While leaks in recent months have suggested that Mueller does, in fact, have enough evidence to bring charges related to the DNC hack, the DOJ hasn't produced anything conclusive to link Russia to the incident. Furthermore, the sophisticated Russian "disinformation campaign" carried out through Facebook and other social media through the placement of "fraudulent" ads bearing controversial messages has also been exposed as a gross exaggeration.
Even if Mueller had an iron-clad case, pursuing charges against a Russian national - Russia is not obligated to extradite its citizens - would be a futile exercise, since they would likely just modify their behavior to avoid traveling to jurisdictions where they'd be vulnerable. Still, rumors persist that Mueller has identified senior Russian officials who were somehow involved in the hack. US media reported that Guccifer 2.0, the hacker responsible for the attack, was working for Russia's GRU.
Of course, there has been plenty of suspicious activity by Democrats that might deter Mueller from looking too closely.

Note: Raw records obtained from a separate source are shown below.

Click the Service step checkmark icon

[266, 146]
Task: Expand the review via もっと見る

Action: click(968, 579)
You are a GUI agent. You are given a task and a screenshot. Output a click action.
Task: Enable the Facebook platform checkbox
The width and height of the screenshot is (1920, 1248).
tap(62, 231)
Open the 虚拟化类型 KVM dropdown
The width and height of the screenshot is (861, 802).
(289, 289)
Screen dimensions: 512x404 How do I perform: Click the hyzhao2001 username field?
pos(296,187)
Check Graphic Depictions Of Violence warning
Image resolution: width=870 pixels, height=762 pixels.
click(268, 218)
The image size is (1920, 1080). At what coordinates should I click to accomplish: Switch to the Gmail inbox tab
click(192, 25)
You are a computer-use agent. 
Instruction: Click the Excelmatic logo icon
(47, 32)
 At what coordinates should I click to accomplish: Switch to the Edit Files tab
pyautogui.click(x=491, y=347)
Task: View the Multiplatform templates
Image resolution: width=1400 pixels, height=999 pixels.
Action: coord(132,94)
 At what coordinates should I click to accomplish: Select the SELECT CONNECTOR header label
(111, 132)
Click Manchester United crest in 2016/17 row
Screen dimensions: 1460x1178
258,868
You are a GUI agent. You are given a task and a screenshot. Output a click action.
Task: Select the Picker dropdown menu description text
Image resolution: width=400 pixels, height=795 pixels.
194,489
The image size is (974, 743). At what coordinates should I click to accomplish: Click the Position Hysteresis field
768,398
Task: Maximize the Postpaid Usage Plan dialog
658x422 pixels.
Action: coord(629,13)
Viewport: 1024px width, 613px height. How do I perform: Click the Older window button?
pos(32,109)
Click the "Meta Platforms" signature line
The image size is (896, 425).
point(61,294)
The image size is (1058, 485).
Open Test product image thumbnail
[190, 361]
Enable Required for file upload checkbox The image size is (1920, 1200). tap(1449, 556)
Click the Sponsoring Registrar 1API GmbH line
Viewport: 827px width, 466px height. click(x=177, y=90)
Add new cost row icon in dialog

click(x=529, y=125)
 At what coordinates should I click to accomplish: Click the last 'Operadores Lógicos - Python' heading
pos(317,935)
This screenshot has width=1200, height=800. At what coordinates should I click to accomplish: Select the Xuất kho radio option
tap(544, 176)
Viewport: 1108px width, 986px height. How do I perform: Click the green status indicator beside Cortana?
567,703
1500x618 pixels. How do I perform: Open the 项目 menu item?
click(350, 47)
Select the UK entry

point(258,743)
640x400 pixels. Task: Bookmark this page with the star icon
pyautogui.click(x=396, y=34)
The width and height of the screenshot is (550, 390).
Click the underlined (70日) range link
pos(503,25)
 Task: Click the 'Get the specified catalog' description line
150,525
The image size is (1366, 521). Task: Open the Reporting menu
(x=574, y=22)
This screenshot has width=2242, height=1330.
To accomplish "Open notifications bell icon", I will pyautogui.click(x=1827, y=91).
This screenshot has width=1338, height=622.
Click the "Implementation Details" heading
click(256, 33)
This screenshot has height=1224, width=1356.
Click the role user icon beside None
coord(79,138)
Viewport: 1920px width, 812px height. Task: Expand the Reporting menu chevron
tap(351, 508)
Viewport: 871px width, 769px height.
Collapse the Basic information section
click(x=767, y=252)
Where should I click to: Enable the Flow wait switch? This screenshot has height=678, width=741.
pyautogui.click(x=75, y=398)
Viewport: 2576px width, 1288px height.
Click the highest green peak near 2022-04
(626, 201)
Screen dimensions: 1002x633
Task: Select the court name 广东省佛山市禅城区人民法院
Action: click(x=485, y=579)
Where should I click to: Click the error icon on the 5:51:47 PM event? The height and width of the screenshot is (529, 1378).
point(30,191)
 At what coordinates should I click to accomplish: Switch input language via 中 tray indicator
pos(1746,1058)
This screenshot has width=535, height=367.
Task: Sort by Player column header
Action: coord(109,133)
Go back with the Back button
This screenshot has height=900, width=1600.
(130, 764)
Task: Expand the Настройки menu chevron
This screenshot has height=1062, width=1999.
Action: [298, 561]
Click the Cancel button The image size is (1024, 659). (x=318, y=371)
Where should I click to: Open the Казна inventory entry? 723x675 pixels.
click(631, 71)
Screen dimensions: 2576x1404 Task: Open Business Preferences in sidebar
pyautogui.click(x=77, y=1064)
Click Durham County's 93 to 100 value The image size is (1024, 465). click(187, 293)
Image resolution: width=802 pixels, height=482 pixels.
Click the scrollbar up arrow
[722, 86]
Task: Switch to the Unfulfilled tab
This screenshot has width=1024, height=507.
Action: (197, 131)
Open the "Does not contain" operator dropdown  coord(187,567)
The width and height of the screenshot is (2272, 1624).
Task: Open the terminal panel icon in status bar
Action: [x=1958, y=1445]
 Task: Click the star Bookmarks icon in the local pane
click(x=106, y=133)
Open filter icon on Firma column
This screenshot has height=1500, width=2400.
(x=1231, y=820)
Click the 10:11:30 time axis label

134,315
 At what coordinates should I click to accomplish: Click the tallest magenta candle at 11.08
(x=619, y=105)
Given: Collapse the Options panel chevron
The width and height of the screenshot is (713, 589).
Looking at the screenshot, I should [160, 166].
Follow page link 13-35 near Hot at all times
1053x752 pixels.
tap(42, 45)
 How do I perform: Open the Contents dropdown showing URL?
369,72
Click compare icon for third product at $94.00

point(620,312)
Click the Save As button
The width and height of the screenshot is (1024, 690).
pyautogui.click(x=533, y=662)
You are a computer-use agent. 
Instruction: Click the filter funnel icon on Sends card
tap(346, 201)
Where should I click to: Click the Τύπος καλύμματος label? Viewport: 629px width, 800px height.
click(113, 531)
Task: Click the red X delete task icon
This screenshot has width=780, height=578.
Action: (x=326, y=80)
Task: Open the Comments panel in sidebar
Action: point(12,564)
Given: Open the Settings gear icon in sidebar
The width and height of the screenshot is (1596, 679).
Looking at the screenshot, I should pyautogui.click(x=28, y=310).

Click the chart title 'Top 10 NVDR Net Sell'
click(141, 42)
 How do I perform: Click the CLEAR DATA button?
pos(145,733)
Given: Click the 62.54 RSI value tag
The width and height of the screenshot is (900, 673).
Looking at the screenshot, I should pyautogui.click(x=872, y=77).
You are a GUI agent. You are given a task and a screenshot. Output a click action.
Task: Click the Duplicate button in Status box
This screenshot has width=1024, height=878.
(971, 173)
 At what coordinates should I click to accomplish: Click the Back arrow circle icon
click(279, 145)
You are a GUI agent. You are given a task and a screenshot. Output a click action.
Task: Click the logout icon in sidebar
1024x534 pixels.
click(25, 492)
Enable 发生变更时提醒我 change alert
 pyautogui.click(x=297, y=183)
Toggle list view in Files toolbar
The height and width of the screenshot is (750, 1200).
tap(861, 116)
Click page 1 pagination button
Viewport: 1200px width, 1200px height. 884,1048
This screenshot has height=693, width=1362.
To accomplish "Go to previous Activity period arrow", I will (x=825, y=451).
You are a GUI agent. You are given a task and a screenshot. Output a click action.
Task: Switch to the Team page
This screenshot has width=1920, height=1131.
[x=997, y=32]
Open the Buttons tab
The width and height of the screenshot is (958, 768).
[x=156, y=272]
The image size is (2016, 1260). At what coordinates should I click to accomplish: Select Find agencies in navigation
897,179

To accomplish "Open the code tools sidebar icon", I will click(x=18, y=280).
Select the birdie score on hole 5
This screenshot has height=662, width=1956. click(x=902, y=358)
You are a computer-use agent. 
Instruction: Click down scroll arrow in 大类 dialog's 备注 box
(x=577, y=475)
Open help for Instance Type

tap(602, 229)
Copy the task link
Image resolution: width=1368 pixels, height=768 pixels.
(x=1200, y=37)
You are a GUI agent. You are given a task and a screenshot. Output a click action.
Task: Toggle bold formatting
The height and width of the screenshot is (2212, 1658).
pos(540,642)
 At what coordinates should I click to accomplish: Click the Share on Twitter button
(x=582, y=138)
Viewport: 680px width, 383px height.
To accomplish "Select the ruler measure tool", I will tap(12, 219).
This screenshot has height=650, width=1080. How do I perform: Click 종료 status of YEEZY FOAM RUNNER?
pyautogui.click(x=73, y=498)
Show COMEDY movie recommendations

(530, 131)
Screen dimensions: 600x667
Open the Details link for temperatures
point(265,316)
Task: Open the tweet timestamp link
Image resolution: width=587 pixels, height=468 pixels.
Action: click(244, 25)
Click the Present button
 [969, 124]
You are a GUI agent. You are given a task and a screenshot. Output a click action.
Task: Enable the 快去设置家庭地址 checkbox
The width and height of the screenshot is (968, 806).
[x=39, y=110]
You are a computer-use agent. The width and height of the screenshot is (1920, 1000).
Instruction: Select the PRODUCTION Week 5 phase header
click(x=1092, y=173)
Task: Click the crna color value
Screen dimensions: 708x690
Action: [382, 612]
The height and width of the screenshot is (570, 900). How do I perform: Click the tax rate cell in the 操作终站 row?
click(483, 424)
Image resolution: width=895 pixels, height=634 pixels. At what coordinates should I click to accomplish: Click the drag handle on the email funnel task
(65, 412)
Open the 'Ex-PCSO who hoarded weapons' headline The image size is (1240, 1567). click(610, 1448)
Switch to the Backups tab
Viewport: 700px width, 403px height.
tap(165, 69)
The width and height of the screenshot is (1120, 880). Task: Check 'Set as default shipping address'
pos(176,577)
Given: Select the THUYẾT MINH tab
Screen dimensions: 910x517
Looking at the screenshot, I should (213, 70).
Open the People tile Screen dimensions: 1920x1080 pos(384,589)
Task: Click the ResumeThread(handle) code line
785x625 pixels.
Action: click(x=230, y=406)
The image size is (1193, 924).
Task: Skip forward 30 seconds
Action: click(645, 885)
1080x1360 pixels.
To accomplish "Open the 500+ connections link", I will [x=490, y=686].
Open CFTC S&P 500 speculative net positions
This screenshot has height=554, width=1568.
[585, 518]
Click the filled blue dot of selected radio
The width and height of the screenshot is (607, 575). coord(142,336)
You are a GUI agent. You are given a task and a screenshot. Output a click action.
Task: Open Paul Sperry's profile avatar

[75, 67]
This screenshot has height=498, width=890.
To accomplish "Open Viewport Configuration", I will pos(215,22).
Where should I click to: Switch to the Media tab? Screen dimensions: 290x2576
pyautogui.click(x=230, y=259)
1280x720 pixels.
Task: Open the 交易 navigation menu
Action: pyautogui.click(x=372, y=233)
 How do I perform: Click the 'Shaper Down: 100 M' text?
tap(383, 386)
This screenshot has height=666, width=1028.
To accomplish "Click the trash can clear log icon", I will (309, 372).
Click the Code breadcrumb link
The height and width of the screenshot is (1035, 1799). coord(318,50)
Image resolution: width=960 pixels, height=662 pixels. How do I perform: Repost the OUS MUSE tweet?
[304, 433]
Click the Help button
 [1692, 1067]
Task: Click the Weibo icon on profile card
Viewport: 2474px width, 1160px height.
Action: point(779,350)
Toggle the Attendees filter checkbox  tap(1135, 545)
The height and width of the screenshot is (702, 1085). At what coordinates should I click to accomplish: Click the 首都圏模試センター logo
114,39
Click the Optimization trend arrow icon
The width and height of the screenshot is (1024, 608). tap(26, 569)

If the Democrats were, in fact, victimized by Russians, why did they refuse the FBI access to their servers?
Adam Schiff, the top Democrat on the House Intelligence Committee, which famously found no conclusive evidence of collusion between the Trump campaign and Russia, said he expects Mueller to indict the people behind the DNC hack.
The only question, Schiff says, is whether the indictment will be limited to Russians, or will also include US citizens.